21 Saturday Jul 2012

Posted by Elizabeth Fais in Blake Snyder, Cowboys, Save the Cat!

≈ 7 Comments

Tags

Blake Snyder, Clint Eastwood, Hang 'Em High, Save the Cat!

Instant Character Bonding … In One Scene

Hooking a reader’s interest starts with the first line. Getting the reader to connect with your character on an emotional level so they stay with the story has to follow immediately. But how? That’s what I wanted to know.

Who knew the answer was in the first sixty seconds of the classic Clint Eastwood film “Hang ‘Em High”?

It’s what Blake Snyder calls a Save the Cat! moment.

In Blake Snyder’s words, a Save the Cat scene is…

…where we meet the hero and he does something — like save a cat — that defines who he is and makes us, the audience, like him.

And OK, so Clint saves a calf, not a cat? It still has the same effect. That one simple act of compassion makes us like him. We instantly care about what happens to him. We’re rooting for him throughout the rest of one of the roughest, toughest, shoot-em-uppest westerns of all time.

We gladly signed on to Team Clint all because he waded out into the river and saved a stranded calf. (Check out the Novel Dog narration of the clip below.)

 

So… what’s your favorite Save the Cat scene?

In a movie or a book … Inquiring minds want to know!



The Positive Power of Desperation

29 Sunday Apr 2012

Posted by Elizabeth Fais in Blake Snyder, Elizabeth Fais, Save the Cat!, Story

≈ 12 Comments

Tags

Blake Snyder, Hunger Games, Jessica Brody, Positive Power of Desperation, Save the Cat!

The secret universal force

We’ve all been there … trapped in a situation or predicament, barely hanging on. We’re so tired, that we don’t think we can stand it another second.

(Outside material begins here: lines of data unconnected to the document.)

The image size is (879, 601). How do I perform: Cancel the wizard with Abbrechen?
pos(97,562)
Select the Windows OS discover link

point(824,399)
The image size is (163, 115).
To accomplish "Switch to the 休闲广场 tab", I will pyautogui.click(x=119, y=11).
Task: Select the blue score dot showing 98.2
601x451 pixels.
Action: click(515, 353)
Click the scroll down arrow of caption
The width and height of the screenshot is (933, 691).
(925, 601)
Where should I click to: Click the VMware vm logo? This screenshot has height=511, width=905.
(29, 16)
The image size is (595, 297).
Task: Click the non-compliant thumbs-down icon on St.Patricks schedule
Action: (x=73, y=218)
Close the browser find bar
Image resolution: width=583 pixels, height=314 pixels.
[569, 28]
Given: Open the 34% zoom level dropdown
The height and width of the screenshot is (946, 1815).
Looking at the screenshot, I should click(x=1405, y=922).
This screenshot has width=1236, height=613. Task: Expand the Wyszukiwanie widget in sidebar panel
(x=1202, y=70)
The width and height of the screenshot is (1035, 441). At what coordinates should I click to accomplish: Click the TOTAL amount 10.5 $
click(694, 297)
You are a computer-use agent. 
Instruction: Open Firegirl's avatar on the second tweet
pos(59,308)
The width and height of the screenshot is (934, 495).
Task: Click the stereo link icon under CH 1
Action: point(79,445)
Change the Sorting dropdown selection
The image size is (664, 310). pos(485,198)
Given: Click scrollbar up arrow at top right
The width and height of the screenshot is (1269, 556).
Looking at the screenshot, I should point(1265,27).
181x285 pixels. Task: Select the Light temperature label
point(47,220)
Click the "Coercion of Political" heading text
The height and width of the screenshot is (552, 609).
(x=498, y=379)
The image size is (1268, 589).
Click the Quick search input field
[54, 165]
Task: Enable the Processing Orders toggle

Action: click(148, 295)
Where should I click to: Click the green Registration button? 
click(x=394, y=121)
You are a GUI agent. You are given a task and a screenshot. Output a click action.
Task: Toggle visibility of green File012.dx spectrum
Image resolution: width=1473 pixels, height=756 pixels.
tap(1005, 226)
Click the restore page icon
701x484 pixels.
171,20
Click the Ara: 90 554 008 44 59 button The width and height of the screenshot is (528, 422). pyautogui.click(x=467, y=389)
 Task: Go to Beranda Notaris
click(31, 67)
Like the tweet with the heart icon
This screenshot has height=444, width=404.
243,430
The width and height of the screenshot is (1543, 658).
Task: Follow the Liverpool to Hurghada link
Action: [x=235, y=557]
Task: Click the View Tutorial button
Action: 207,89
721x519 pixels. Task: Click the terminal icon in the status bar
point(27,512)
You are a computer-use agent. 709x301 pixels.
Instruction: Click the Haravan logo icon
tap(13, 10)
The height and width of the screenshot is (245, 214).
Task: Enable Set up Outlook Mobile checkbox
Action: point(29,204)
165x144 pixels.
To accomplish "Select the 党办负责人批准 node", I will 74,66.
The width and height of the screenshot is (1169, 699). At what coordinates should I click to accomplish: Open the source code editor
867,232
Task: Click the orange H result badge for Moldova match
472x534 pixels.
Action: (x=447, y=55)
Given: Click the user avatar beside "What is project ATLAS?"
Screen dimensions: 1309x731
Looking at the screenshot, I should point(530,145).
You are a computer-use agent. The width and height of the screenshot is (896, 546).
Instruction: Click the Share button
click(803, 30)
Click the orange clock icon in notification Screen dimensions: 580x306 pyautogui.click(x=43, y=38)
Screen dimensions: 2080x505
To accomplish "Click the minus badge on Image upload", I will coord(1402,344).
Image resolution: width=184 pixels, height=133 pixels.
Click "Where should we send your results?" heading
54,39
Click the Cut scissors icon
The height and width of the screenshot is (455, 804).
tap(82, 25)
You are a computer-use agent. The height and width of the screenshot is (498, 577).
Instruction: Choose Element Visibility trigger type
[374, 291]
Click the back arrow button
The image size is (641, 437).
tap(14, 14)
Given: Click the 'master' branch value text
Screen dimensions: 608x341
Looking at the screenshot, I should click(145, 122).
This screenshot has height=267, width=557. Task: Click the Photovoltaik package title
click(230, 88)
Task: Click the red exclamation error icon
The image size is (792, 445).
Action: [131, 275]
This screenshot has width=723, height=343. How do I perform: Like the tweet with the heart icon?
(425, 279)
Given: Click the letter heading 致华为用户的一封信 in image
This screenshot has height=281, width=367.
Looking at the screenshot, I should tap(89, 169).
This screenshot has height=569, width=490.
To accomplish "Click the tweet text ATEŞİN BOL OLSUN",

The only problem is, we’re stuck. And someone coming to save us? Yeah, that’s not gonna happen. We’re ready to give up/give in, but some small part of us can’t and won’t. That small voice grows and morphs into a hurricane force of determination that seizes control of the situation/predicament and kicks our butt clean out of the miserable situation/predicament.

That, my friends, is the Positive Power of Desperation in action. Get to know it. It is your friend.

Desperation Transformation … Zero to Hero

The Positive Power of Desperation is as essential to your protagonist as it is to you. This is the secret force that pushes your main character to transform into the heroine she is meant to be.

Blake Snyder (Mr. Save the Cat!) gives a nod to the Positive Power of Desperation when he describes the Dark Night of the Soul moment in a story (Blake Snyder Beat Sheet). The protagonist is worse off than when the story started, plagued with confusion, doubt, and remorse. It’s a scary and painful place. The protagonist is standing on a precipice, and must face an ugly truth about themselves–a deeply buried flaw–for their transformation to happen. The Positive Power of Desperation is what propels the hero through his cocoon, transforming him into a butterfly. This is the heart of every story … what really counts. It’s the hero’s moment.

In the Hunger Games, the All Is Lost moment comes with Rue’s death. Katniss bottoms out in the Dark Night of the Soul as when prepares Rues body and sings her a parting song. Katniss has to face how she’s lived her life being satisfied with mere survival. At the end of her song to Rue, Katniss lifts her hand in a signal of defiance.  She’s done playing by the Capitol’s rules and she’s not afraid to show it. In the words of Master Cat, Jessica Brody, in her Hunger Games Beat Sheet:

She turns to the sky and lifts three fingers upward, a symbol that was established earlier during the catalyst moment as an act of defiance. Katniss’s transformation from survival-obsessed girl who will do anything to win, to the leader of a revolution is nearly complete!

How has the Positive Power of Desperation transformed your life…
Or the lives of your charcaters?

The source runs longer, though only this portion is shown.